▶ _What is needed_
Using the entries below, transcribe exactly the line containing "Task: Click the 1,246" and each line that follows it to the end.

▶ _Available data_
*** Block opens ***
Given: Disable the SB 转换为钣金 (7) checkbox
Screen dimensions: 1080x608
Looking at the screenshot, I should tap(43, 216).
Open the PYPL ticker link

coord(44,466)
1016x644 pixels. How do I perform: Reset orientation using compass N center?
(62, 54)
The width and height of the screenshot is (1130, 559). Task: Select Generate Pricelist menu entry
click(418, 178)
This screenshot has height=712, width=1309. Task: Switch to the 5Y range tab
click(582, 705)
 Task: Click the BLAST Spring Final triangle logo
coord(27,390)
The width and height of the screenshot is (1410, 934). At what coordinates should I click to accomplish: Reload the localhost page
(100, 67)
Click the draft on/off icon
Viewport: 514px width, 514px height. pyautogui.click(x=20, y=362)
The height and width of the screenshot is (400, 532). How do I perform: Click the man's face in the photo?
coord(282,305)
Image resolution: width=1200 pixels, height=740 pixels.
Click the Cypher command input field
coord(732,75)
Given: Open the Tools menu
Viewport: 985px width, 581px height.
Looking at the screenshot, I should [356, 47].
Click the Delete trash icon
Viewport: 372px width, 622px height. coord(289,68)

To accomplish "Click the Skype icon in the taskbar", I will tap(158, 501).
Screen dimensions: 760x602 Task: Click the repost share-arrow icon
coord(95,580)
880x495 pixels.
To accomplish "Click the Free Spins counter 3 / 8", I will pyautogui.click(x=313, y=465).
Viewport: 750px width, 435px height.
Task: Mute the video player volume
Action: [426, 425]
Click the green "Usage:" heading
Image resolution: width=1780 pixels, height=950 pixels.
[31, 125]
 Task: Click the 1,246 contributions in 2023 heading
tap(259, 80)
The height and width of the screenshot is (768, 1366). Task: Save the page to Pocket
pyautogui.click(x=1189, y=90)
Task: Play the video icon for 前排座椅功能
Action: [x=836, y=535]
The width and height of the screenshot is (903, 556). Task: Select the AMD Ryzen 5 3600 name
*** Block closes ***
▶ _Written reply_
 Task: Click the 1,246 contributions in 2023 heading
tap(259, 80)
The height and width of the screenshot is (768, 1366). Task: Save the page to Pocket
pyautogui.click(x=1189, y=90)
Task: Play the video icon for 前排座椅功能
Action: [x=836, y=535]
The width and height of the screenshot is (903, 556). Task: Select the AMD Ryzen 5 3600 name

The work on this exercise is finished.